Support Matrix for NVIDIA NeMo Retriever Reranking NIM#

This documentation describes the software and hardware that NVIDIA NeMo Retriever Reranking NIM supports.

CPU#

NeMo Retriever Reranking NIM requires the following:

x86 processor with at least 8 cores. For a list of supported systems, refer to NVIDIA Certified Systems Catalog.

Models#

NeMo Retriever Reranking NIM supports the following models.

Publisher	Model ID	Max Tokens (Optimized Models)	Model Card
NVIDIA	nvidia/llama-nemotron-rerank-vl-1b-v2	8192	Model card
NVIDIA	nvidia/llama-nemotron-rerank-1b-v2	8192	Model card
NVIDIA	nvidia/llama-nemotron-rerank-500m-v2	8192	Model card

Note that when truncate is set to END, any Query / Passage pair that is longer than the maximum token length will be truncated from the right, starting with the passage.
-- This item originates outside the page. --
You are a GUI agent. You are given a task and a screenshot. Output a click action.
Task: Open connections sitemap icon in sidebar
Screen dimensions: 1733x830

Optimized vs Non Optimized Models#

Starting in version 2.0.0, optimized configurations for nvidia/llama-nemotron-rerank-vl-1b-v2 use runtime CUDA kernels and just-in-time compilation. The NIM uses FP16 kernels by default. FP8 kernels are available only for the GPU SKUs listed with FP8 support and must be requested explicitly with NIM_PRECISION=fp8.

The optimized configuration tables list the GPU SKUs and precisions that are tuned and validated for the release. Optimized attention kernels are also an explicit runtime configuration; enable them only on supported hardware.
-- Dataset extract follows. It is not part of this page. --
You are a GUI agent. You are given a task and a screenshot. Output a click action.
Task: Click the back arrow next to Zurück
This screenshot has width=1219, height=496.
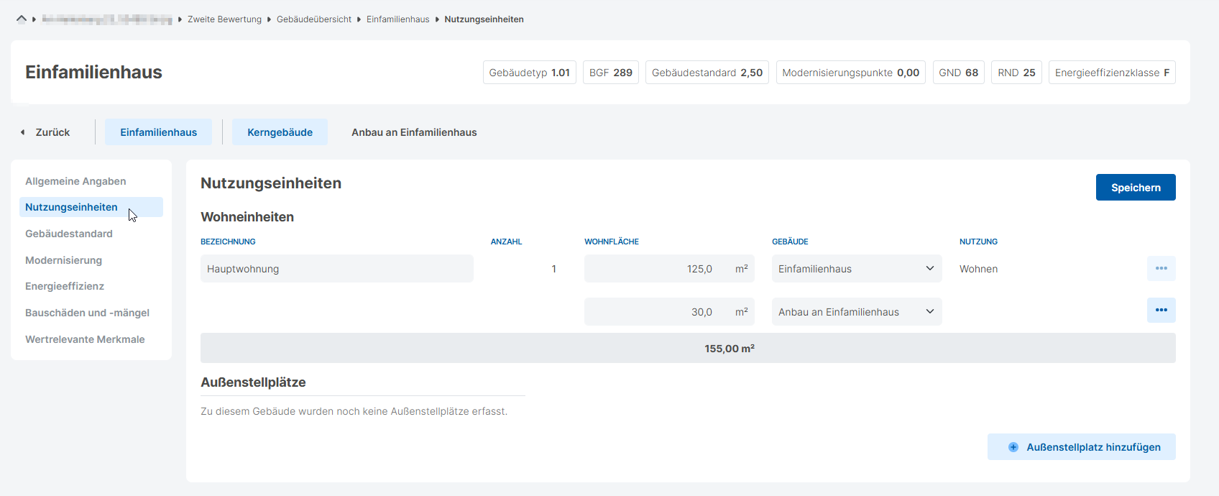point(23,132)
Non-optimized configurations use a fallback kernel feature set intended for broad compatibility, such as FP16 architecture-agnostic kernels. Fallback configurations can run on GPUs with sufficient memory, but they might not support every optimized feature or deliver the same performance as the optimized configurations.

Compute Capability and Kernel Configuration#

Starting in version 2.0.0, automatic profile selection does not apply to nvidia/llama-nemotron-rerank-vl-1b-v2, and the NIM does not perform automatic kernel selection. The runtime uses the default FP16 kernel path unless you explicitly request another supported configuration.

Use the optimized configuration table for llama-nemotron-rerank-vl-1b-v2 to determine whether the target GPU SKU supports FP8. To opt into FP8 kernels, set NIM_PRECISION=fp8. To use optimized attention kernels, enable the corresponding runtime configuration for the deployment.

To see the mapping of CUDA GPU compute capability versions to GPU SKUs, refer to CUDA GPU Compute Capability.

Supported Hardware#

Note

Currently, GPU clusters with GPUs in Multi-instance GPU mode (MIG) are not supported.

llama-nemotron-rerank-vl-1b-v2#

Optimized configuration#

GPU SKU	Precision	Max Tokens
NVIDIA-RTX-PRO-6000-Blackwell-Server-Edition	FP16 & FP8	8192
NVIDIA-B200	FP16 & FP8	8192
NVIDIA-H100-NVL	FP16 & FP8	8192
NVIDIA-H100-80GB-HBM3	FP16, FP8	8192
NVIDIA-A100-SXM4-80GB	FP16	8192

FP8 availability for llama-nemotron-rerank-vl-1b-v2 is SKU-specific. Use the precision listed for the target SKU.

By default, the runtime uses NIM_ENGINE_COUNT=1. For the maximum compatibility profile, keep or set NIM_ENGINE_COUNT=1 explicitly. For maximum performance on GPU SKUs with at least 80 GB of VRAM, set NIM_ENGINE_COUNT=2.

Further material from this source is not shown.